> _Görev 1_: Kayıtlarda "size" sözcüğünün geçtiği satırların sayısını belirtin, yalnızca sayıyı yazın.

> _Verilen metin_:
==================================================

AŞK VE KISKANÇLIK

Tutku ve tutsaklığa toplumsal açıdan bakıldığında, insanların tutkularıyla toplum ve çevreye yararlı olabilmelerine karşılık, tutsaklıklarıyla Zararlı olabilecekleri söylenebilir.
 
Günlük yaşantımız içinde yer alan tutkular ve tutsaklıklar bu ölçüt. ler içinde yararlı ve zararlı yanlarıyla değerlendirilebilir. Böyle bir değerlendirme bütün duygu, düşünce, davranış türleri için geçerlidir. Örneğin, güçlü ve gerçek aşk insan kişiliğini geliştiren, olgunlaştıran bir tutkudur. Ancak bu tutku kimi kez Shakespeare'in Romeo Juliette oyununda olduğu gibi tutsaklığa dönüşüp iradeyi ortadan kaldırır. Öldürücü nitelik kazanır.

Doğunun ve özellikle Türklerin ölümsüz aşk öyküleri arasında ilk sıralarda yer alan, Leyla ile Mecnun, Kerem ile Aslı, Ferhat ile Şirin, Tahir ile Zühre, Yusuf ile Züleyha, Arzu ile Kamber öykülerinde aşkın kişiyi olgunlaştıran nitelikleri yanında, tutsaklık durumuna dönüşmesinin yol açtığı felaketler de dile getirilmiştir.

==================================================

> _Görev 2_: Aşk ve kıskançlık yazısına göre güçlü ve gerçek aşk nasıl bir tutkudur?

> _Kayıtlar_:
==================================================

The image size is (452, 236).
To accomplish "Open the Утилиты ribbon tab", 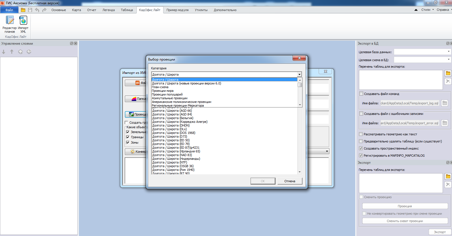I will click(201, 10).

==================================================

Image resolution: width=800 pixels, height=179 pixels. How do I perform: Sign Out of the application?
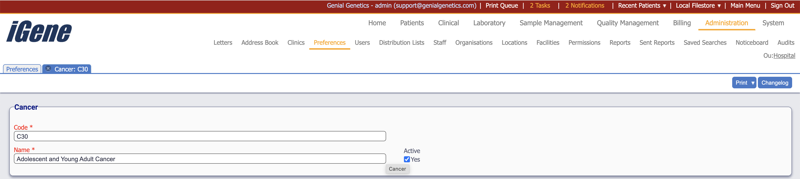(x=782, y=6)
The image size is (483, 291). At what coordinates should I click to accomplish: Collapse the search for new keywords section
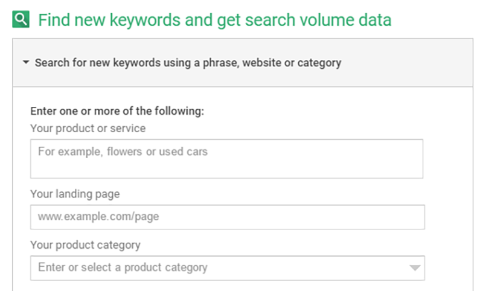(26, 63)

==================================================

> _Sonuç 1_: 2

> _Sonuç 2_: İnsan kişiliğini geliştiren, olgunlaştıran bir tutkudur.